Sexuality is a very complex subject, and naturally so is the concept of sexual satisfaction. Sexual satisfaction goes far beyond simply reaching orgasm, although orgasm is very important in and of itself. Being sexually satisfied has many aspects including:
- having high-quality sex
- having sex as frequently as you would like
- having your emotional needs met
- engaging in the sex acts of your preference
Researchers have formally studied what satisfaction in sex really means to people. One study on this topic was conducted at the Kinsey Institute at Indiana University and was published in the Archives of Sexual Behavior. The study gathered data from over 1,000 long-term couples spanning five diverse countries. They found that both men and women report higher levels of satisfaction with their sex life when they:
- kiss often
- cuddle and caress often
- reach orgasm frequently
- have sex frequently
- have been together for a long time
This definitive evidence that expressing affection (i.e. kissing and cuddling) is integral to sex satisfaction demonstrates that having your emotional needs met is just as important as the sex itself. Interestingly, the researchers also found that men who care about helping their female partner reach orgasm are more likely to report a high level of satisfaction. This indicates that generosity between a couple is important for being sexually satisfied.
There are some differences in what constitutes being sexually satisfied for men versus for women. In general, women are more likely to prioritize foreplay, romance and emotional intimacy in the bedroom. Of course, this does not mean that men do not also care about the emotional side of sex.
Why Sexual Satisfaction is So Important
Research has found a link between being satisfied with your sex life and being satisfied with your relationship in general. If you aren’t sexually satisfied, you become less happy with your relationship and vice versa. There is even evidence that a good sex life can improve life satisfaction as a whole.
Science has extensively documented the health benefits of frequent sex. It’s good for the cardiovascular system, it’s a great stress reliever and the hormones released during and after sex are good for your mental health. However, research also has shown that the quality of sex has an effect on how much it boosts your health. One study found that when sex is high-quality enough that the female partner can achieve a vaginal orgasm through intercourse alone, it improves her health, whereas lower-quality sex that does not culminate in vaginal orgasm and non-intercourse sex acts are not associated with better health outcomes.
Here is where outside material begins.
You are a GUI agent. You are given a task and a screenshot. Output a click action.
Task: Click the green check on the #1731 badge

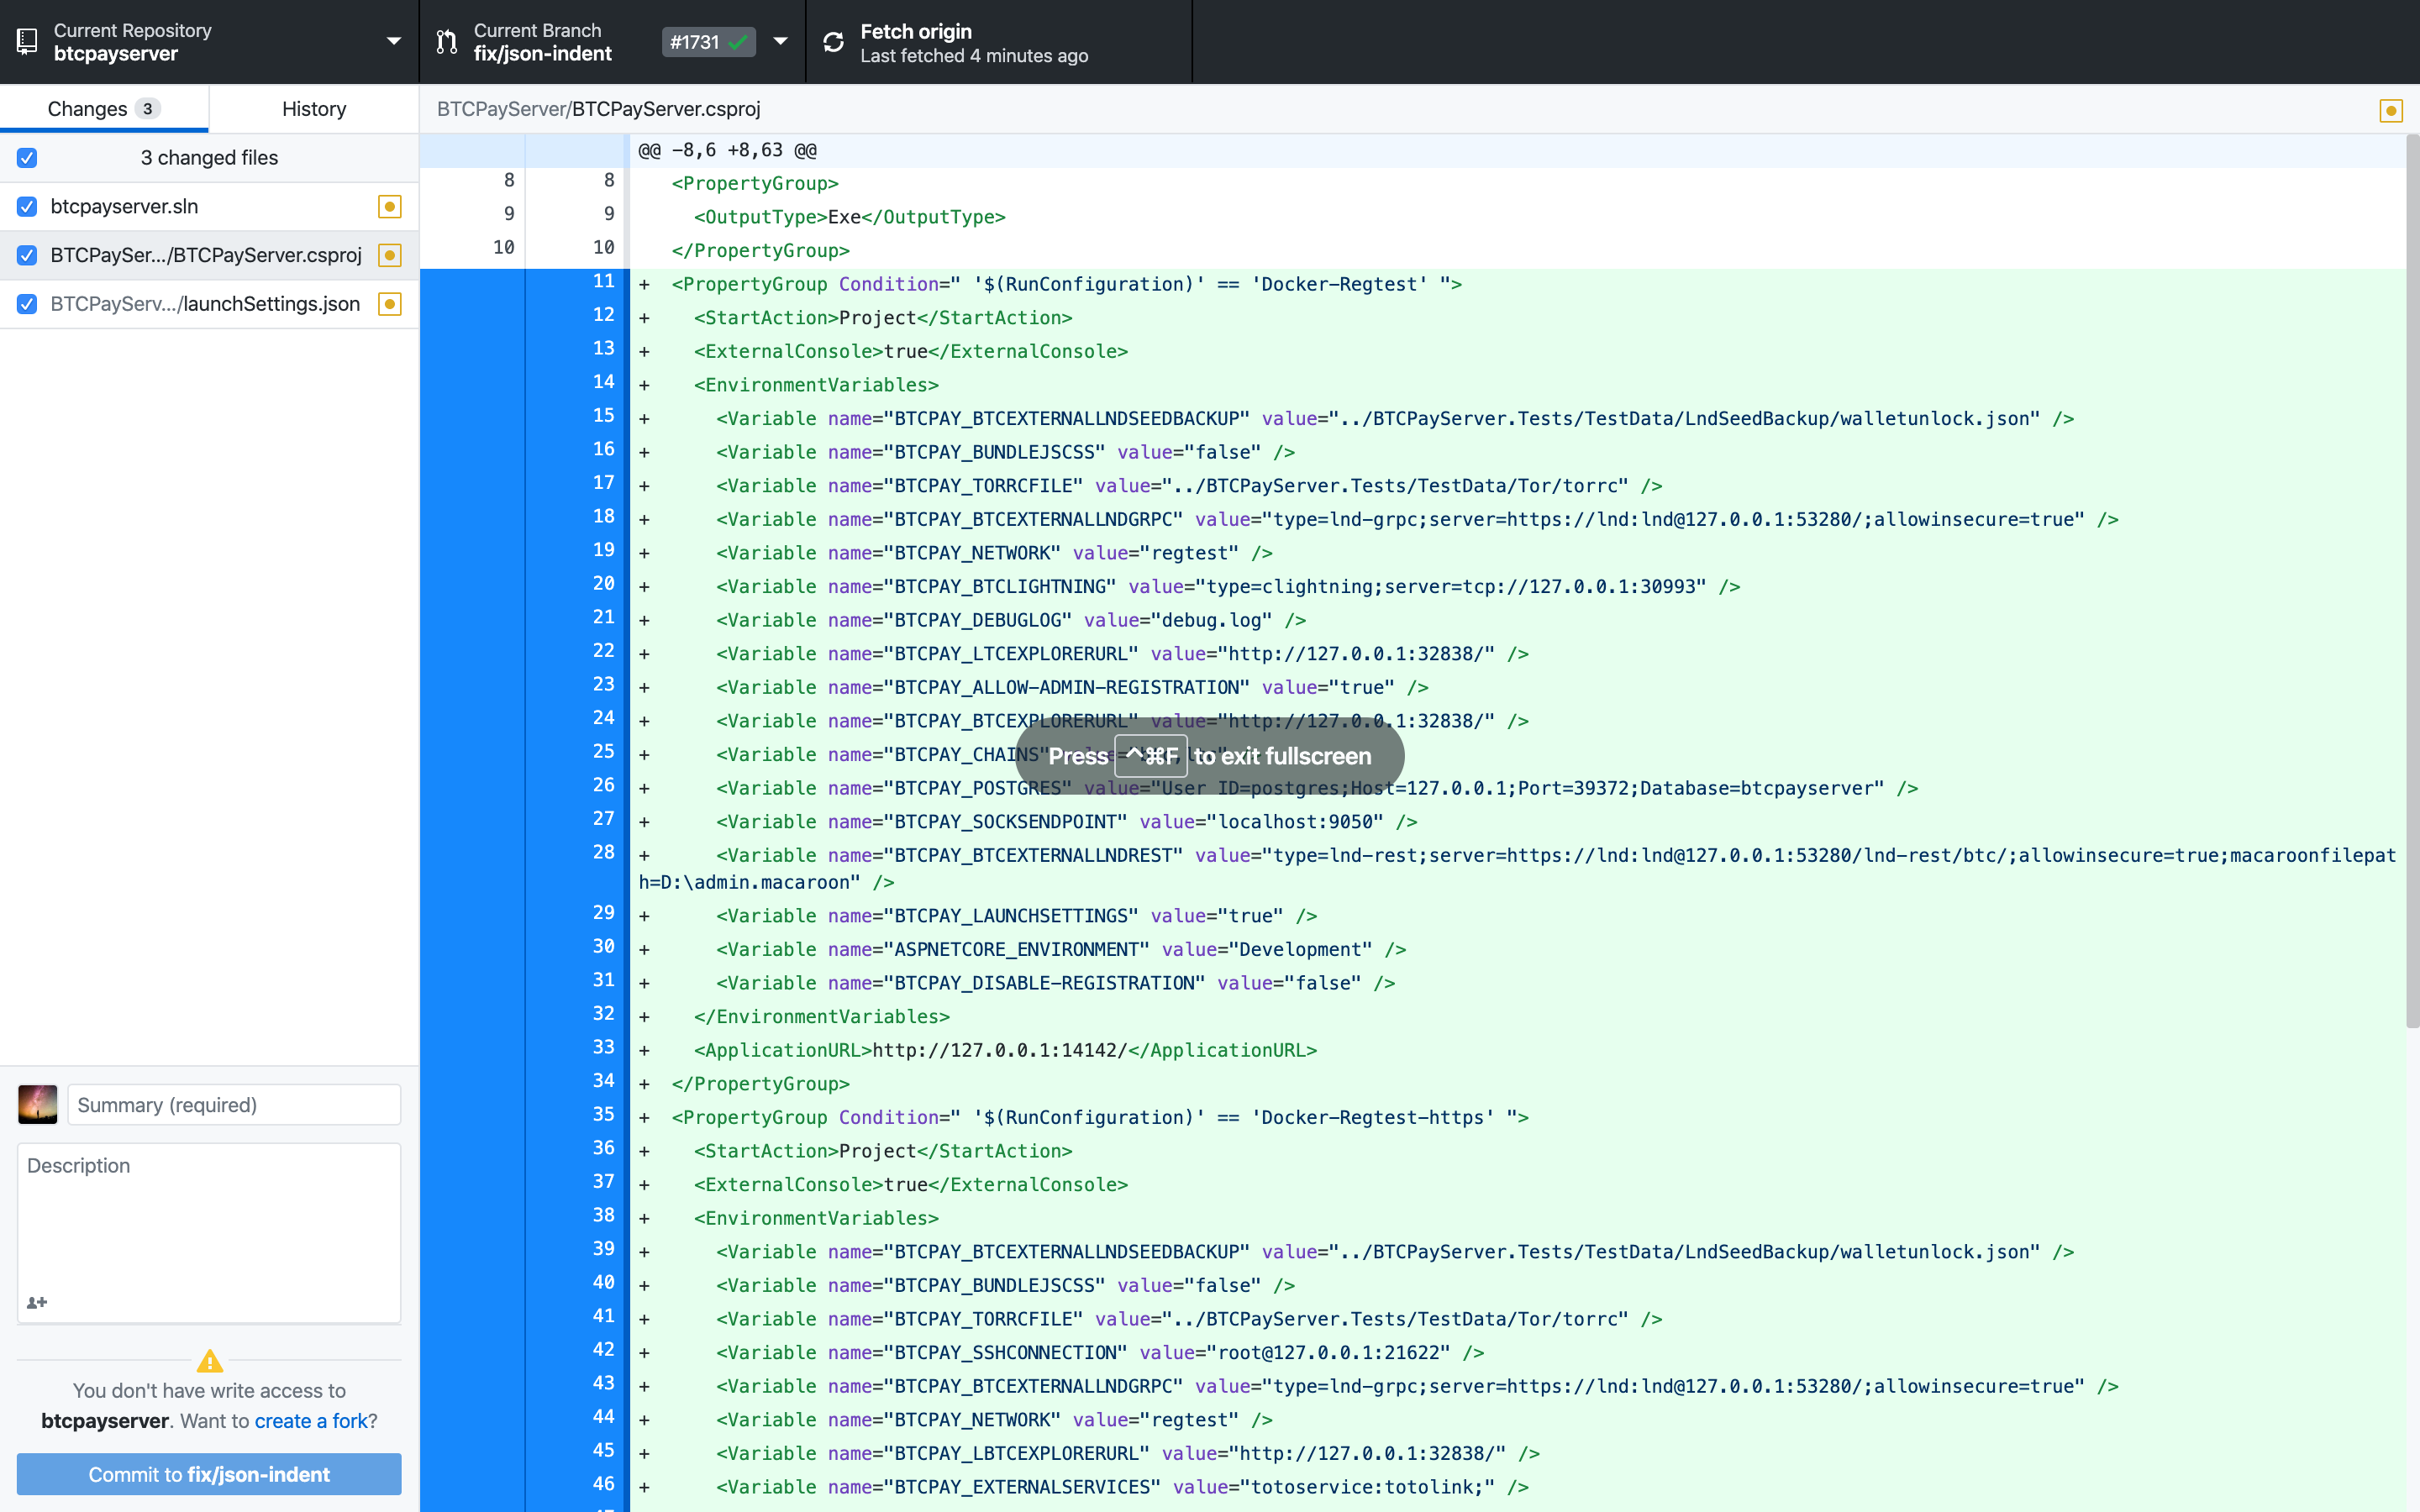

Why Do We Lose Interest in Sex?
There is more than enough evidence that the more sex you have, the happier you are. Despite this, the frequency of sex often declines when you have been with your partner for many years. This is largely due to a decline in interest. One study found that among people who had lived with their partner for more than a year, 34 percent of women had lost interest in sex while only 25 percent of men had.
We often lose interest due to familiarity and complacency. There are many other reasons why the frequency of sex might decline over a long-term relationship, including aging and the related physical changes, being busy taking care of children, differences in sexual preferences, health conditions, mental health problems, pregnancy and childbirth and relationship problems.
Fortunately, although interest in sex often declines over the course of a relationship, research shows that despite this, the quality of sex is better when you do have it. To give an example, one study that spanned seven years found that women in long-term relationships develop a better ability to reach orgasm. Nevertheless, increasing the frequency of sex will still improve sex life satisfaction even more.
Keeping the Spark Alive
Research has found that the majority of a couple’s sex life satisfaction relies on one characteristic: The willingness of both partners to meet each other’s sexual needs, even if one partner’s needs are different from the other’s preferences. Couples who share this trait are much more sexually satisfied. In practice, this trait, called “communal strength” by the researchers, may entail:
- having sex when you are not in the mood
- engaging in your partner’s favorite sex acts even if they are not your preference (and not complaining about it!)
- making an effort to understand and indulge your partner’s fantasies
- completely open communication
Developing communal strength is arguably the best thing you and your partner can do for each other’s satisfaction. However, there are sometimes barriers to this. For example, if you or your partner is uncomfortable with sexuality, uncomfortable being vulnerable, suffers from depression or anxiety, feels disconnected from or resentful of you or uses sex as a weapon within the relationship, then communal strength is impeded. Fortunately, individual and couples’ therapy can help you break down these barriers.
Lastly, don’t feel like you have to have sex every single day to be optimally sexually satisfied. Research has shown that couples who have sex once per week were much happier than those who had sex less often, but couples who have sex multiple times per week are not any happier than those who have sex once per week.